Домой - стр. 143
Дойдя до дверей, он вернулся:
– Вы говорите – пока отца не отпустят… а вдруг его… ну.. нет уже?
Арсений Васильевич рассердился:
– Ну вот что ты за человек? Мы о чем говорили? Ты сейчас с такими разговорами и домой пойдешь? К матери с сестрами? А?
– Нет! Я только вас спросил… я дома так не буду. Я понял все, Арсений Васильевич! Я буду стараться, правда!
– Ну вот и хорошо. Будем надеяться, обойдется. Иди домой, сынок, вечером зайду к вам. Или ты зайдешь – как получится. Ну, беги!
Володя кивнул и вышел. Арсений Васильевич заглянул к Нине – она по-прежнему спала в кресле.
– Как город изменился… – грустно заметила Нина.
Володя угрюмо кивнул. За последние две недели он как будто стал старше и серьезнее. Нина понимала – тревога за отца, страх за мать и сестер не дает ему покоя. Она и сама теперь все время боялась – если увели Якова Моисеевича, то ее и отец не от чего не застрахован. Арсений Васильевич утешал ее:
– Ты сравнила! Он инженер, а я кто? Никто. И лавку я отдал – сам, добровольно, вон и бумага имеется, да не одна. И еще мандат достал – что благонадежный, важным человеком подписана, немалых денег стоила.
Но Нина видела, что и ему тревожно.
Арсений Васильевич послал их немного погулять, велев далеко не отходить и, если что, сразу бежать домой.

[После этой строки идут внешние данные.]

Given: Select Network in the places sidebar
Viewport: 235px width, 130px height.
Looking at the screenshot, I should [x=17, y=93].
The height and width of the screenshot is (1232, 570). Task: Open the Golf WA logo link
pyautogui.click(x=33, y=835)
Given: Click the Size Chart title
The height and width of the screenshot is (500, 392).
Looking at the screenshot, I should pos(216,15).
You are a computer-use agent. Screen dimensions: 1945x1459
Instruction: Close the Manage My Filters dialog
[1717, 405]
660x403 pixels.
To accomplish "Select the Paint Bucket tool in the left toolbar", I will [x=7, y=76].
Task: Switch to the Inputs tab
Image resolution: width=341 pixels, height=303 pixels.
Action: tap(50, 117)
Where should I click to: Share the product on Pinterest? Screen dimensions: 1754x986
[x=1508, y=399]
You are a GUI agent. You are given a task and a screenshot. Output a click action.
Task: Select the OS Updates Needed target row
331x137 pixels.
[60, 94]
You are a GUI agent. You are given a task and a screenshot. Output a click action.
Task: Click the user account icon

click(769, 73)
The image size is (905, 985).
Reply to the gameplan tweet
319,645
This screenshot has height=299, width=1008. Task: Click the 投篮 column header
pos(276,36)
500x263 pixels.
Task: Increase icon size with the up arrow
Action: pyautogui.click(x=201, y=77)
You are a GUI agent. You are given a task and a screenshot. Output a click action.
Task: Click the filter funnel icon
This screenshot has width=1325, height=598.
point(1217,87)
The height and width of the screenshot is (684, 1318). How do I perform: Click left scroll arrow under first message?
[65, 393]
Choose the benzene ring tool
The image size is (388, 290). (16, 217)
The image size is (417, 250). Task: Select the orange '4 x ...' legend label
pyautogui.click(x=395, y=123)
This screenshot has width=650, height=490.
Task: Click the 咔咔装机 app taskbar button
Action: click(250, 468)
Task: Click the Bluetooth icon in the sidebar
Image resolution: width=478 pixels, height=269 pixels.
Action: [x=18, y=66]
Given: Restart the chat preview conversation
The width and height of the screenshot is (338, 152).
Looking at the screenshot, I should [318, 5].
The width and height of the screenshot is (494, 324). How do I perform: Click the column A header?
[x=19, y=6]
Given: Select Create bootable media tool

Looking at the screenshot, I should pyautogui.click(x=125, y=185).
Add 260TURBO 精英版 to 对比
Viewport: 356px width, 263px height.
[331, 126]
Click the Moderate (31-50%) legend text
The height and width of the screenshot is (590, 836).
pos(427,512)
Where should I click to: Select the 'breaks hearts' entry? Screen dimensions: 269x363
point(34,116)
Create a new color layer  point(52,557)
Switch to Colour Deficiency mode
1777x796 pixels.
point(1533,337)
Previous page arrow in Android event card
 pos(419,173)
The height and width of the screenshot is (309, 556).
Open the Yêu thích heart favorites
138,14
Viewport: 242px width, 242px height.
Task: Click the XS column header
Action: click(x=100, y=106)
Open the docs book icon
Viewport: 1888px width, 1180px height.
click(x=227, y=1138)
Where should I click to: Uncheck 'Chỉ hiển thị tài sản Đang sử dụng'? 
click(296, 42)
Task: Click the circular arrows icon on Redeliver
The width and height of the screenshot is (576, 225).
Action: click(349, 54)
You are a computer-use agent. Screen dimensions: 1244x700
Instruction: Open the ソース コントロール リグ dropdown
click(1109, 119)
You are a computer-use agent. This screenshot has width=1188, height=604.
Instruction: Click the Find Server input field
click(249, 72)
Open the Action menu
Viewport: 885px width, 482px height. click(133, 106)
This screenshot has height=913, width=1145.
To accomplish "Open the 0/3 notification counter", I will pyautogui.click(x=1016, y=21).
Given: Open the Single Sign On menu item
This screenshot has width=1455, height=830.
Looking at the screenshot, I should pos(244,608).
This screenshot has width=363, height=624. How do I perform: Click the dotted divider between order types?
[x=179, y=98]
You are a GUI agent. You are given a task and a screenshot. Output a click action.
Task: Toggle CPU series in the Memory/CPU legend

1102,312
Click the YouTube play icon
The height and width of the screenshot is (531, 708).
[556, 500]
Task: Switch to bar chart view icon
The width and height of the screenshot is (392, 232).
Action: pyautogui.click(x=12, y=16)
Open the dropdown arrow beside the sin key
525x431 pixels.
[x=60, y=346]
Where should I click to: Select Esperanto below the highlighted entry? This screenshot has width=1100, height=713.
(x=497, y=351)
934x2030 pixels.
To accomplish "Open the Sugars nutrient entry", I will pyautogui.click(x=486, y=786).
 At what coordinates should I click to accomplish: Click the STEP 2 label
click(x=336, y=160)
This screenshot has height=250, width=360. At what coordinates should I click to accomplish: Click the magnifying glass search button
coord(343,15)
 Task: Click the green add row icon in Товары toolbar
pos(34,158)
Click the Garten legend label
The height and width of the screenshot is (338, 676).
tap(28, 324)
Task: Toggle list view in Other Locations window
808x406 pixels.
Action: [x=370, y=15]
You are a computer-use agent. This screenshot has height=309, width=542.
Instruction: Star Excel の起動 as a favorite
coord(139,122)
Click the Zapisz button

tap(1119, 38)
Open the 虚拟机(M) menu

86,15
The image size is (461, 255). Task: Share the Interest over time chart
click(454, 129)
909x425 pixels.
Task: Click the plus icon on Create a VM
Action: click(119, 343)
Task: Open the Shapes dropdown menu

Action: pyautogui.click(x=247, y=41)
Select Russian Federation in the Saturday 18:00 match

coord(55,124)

Они дошли по Можайской до Загородного – к церкви. Володя прислонился к ограде, и Нина посмотрела на него с тревогой – бок у него болит по-прежнему, наверное, но разве он скажет, упрямец… и к врачу не захотел идти, сказал – само пройдет. Она подошла к нему ближе:
– Не холодно тебе?
– Ну что ты все – холодно, холодно! – с раздражением бросил он, – не холодно мне, хорошо все.
Нина не обиделась. Бедный мальчик… Софья Моисеевна совсем сбилась с ног, ходит по тюрьмам, пытается узнать, где муж. Эля сидит с Анютой, Володя совсем неприкаянный. Софья Моисеевна начала менять вещи, Арсений Васильевич предложил было свою помощь, но она отказалась. Она вообще теперь всего боялась.
Володя вздохнул:
– Не сердись на меня.
– Не сержусь.
– Я все время думаю – жив ли папа? – спросил он дрожащим голосом, – ведь если нет…
Нина сжала его руку:
– Володенька, надо надеяться.
– А если нет? – повторил он упрямо.
Помолчав немного, он продолжил:
– Я все время о нем думаю – хочу только хорошее помнить, а не получается. Вчера мама про Оллила сказала, а я сразу вспомнил, как он меня на даче как-то ремнем отстегал – не очень больно, но стыдно, противно… я на всю жизнь запомнил. Это за мячик, помнишь, я тебе писал? Как я его тогда ненавидел, ты бы знала! Мечтал, чтобы он умер, пропал, чтобы не было его нигде. И другое помню – как я маму после обеда не поблагодарил, а он мне за это запретил на елку идти. Как в темной комнате маленького запер, а я темноты тогда боялся. Гулять запрещал… Мне так за эти мысли стыдно сейчас, он мучается там, я его люблю, люблю, понимаешь? Но почему он со мной так? Разве со мной по-другому – нельзя было? И мне… тяжело о нем думать.